→ YOUR OBJECTIVE: Your answer should be every line from the records that contains "kouzla".

→ SUPPLIED ENTRIES:
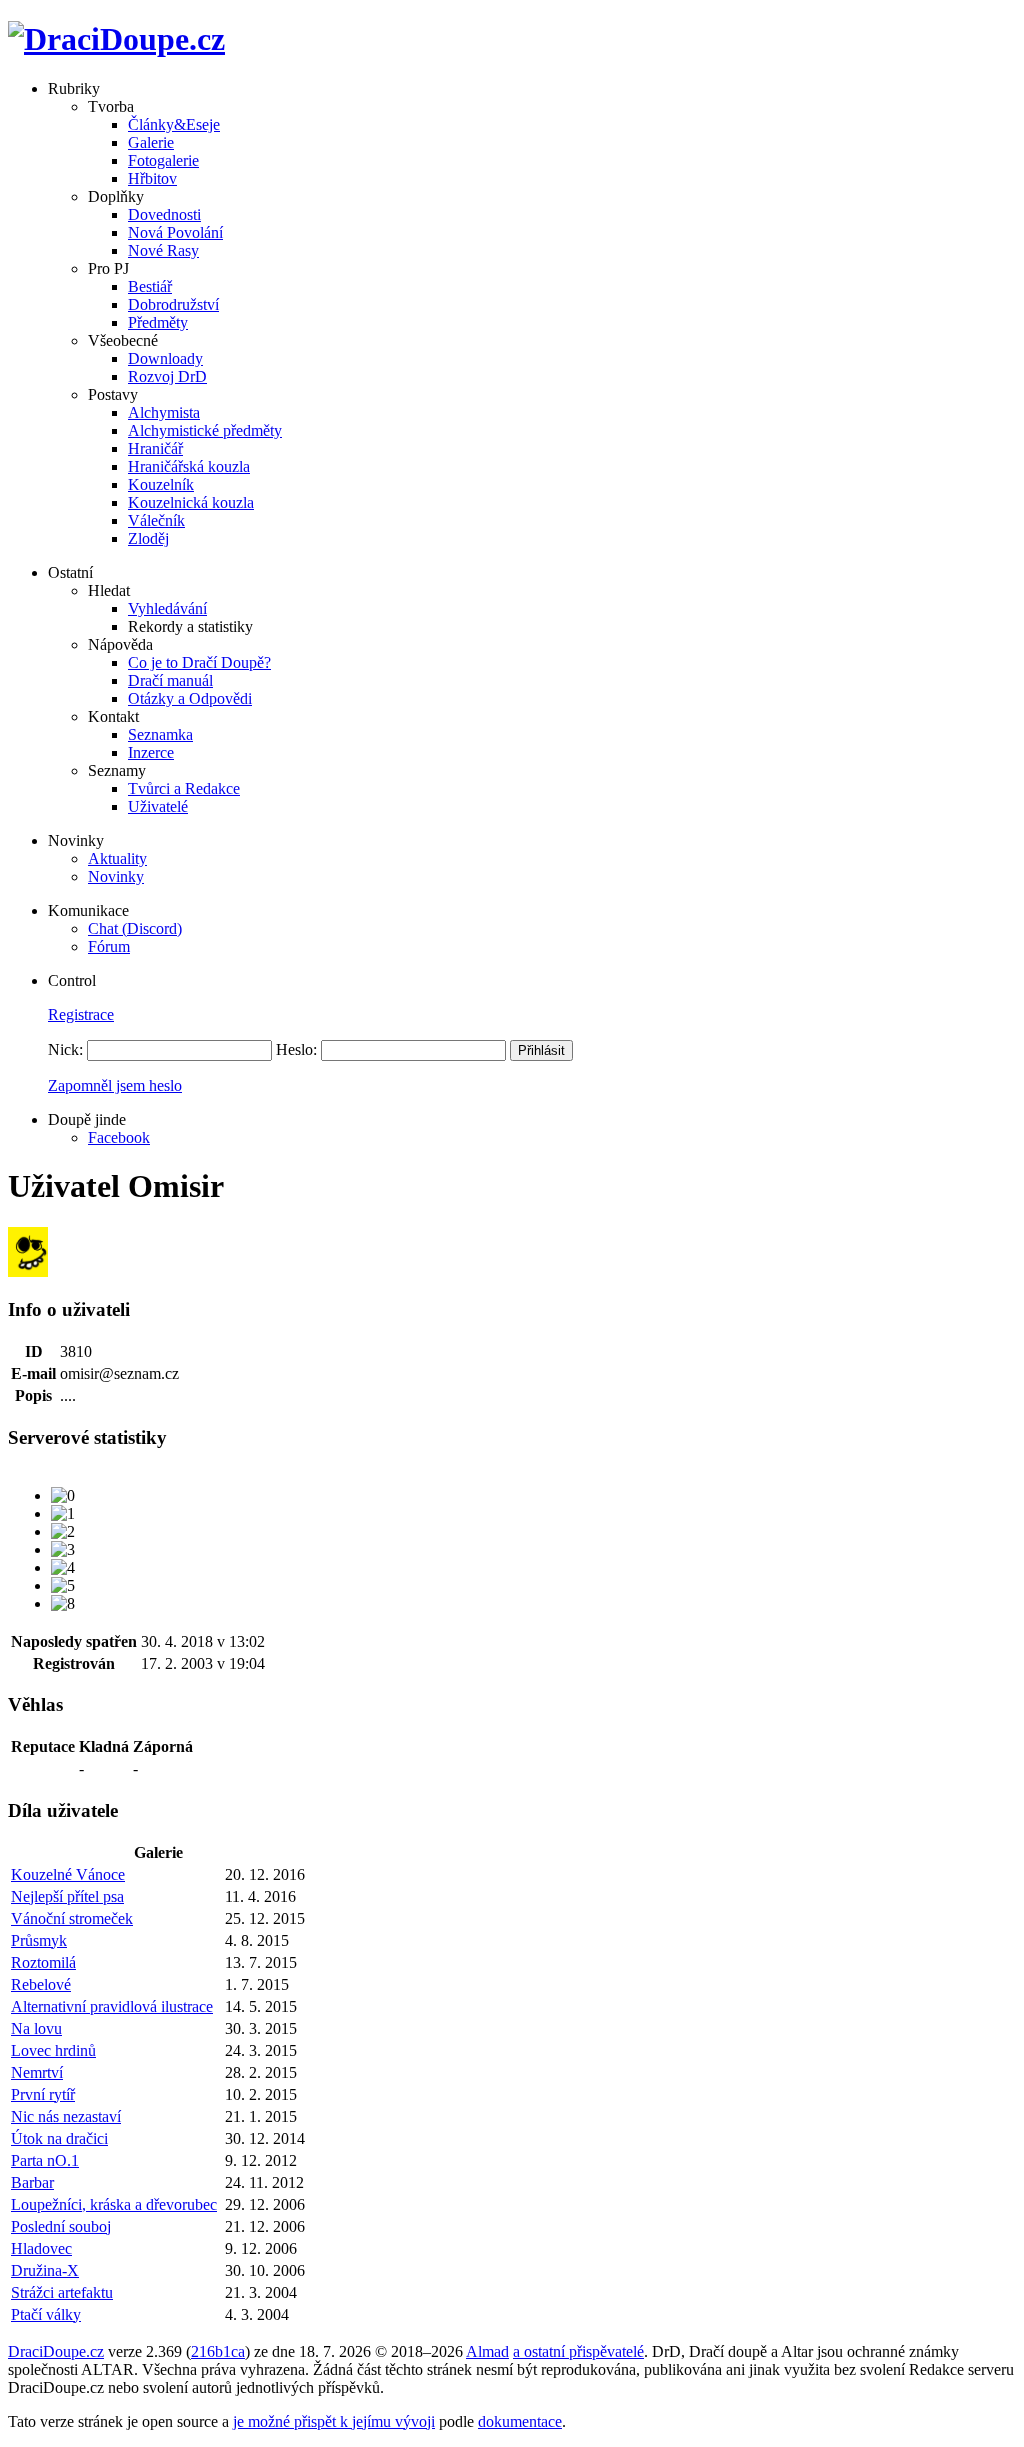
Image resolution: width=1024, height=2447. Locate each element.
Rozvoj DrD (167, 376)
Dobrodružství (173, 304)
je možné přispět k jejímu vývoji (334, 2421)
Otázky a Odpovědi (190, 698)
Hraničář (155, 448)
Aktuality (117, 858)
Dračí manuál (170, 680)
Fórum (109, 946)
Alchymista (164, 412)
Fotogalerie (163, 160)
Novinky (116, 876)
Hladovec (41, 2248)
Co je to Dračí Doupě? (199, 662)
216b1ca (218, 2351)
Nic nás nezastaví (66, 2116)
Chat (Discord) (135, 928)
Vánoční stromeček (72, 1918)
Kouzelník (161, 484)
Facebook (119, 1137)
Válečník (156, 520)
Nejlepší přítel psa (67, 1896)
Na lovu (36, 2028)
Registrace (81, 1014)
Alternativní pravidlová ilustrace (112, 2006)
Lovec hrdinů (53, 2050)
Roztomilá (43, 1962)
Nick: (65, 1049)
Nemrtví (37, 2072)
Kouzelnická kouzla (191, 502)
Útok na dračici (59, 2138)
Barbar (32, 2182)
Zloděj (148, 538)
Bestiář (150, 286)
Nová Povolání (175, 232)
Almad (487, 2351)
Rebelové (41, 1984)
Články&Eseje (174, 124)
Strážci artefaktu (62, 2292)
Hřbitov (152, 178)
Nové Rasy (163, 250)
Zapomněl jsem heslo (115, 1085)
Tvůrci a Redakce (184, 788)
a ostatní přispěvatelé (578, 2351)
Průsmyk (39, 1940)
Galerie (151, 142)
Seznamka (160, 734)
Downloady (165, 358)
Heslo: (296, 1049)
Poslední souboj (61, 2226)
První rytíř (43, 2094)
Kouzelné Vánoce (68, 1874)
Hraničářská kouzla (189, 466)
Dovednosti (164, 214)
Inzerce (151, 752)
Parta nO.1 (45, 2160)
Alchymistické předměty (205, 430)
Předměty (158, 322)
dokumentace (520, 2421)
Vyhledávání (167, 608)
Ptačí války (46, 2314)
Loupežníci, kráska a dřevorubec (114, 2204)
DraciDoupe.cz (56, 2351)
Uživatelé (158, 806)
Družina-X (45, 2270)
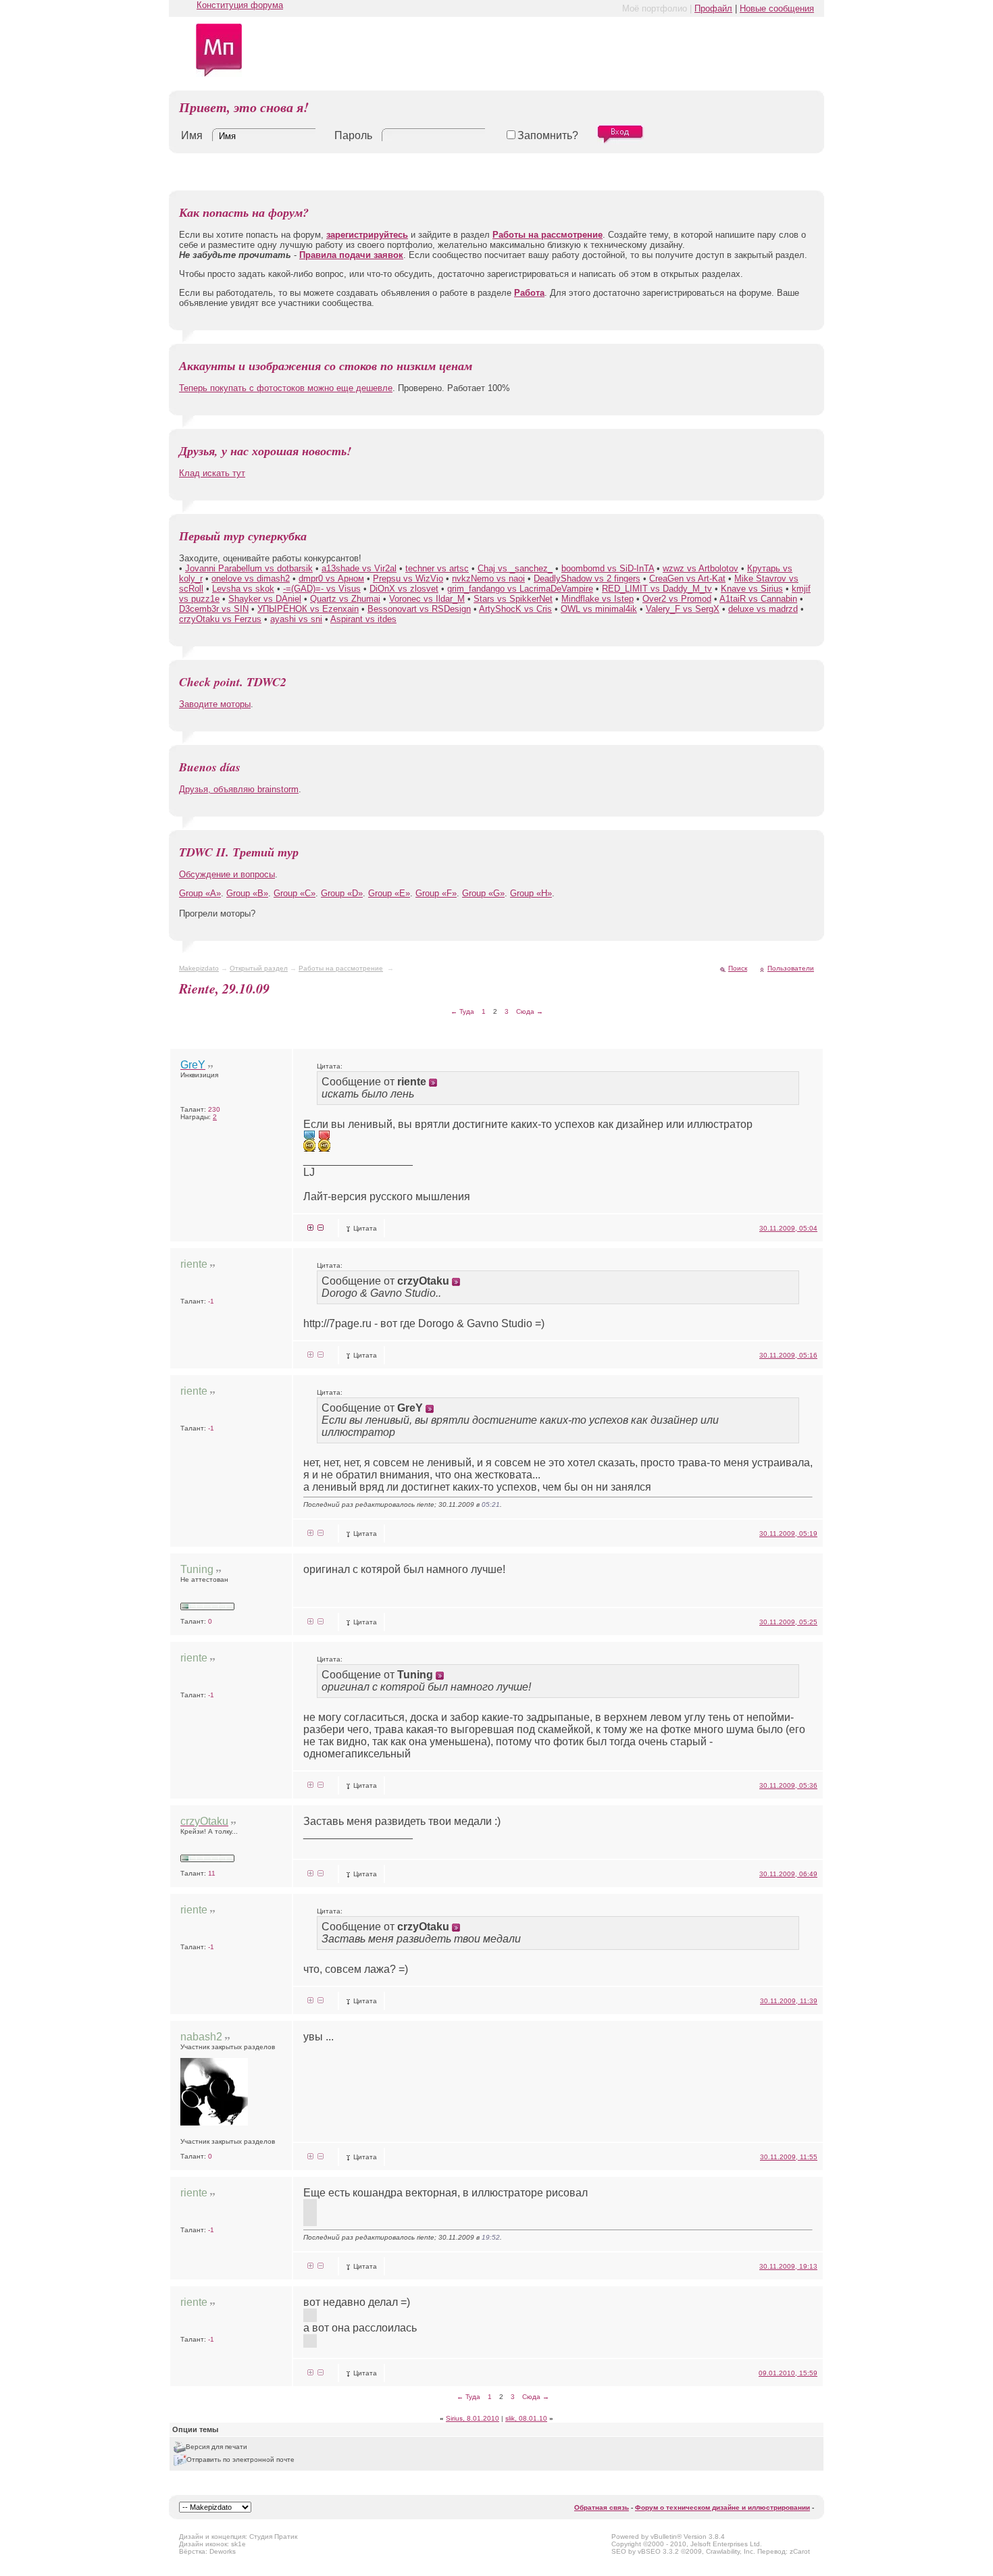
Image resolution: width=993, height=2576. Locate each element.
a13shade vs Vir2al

→ SOLUTION FOR THIS EXERCISE:
Kouzelnická kouzla (191, 502)
Hraničářská kouzla (189, 466)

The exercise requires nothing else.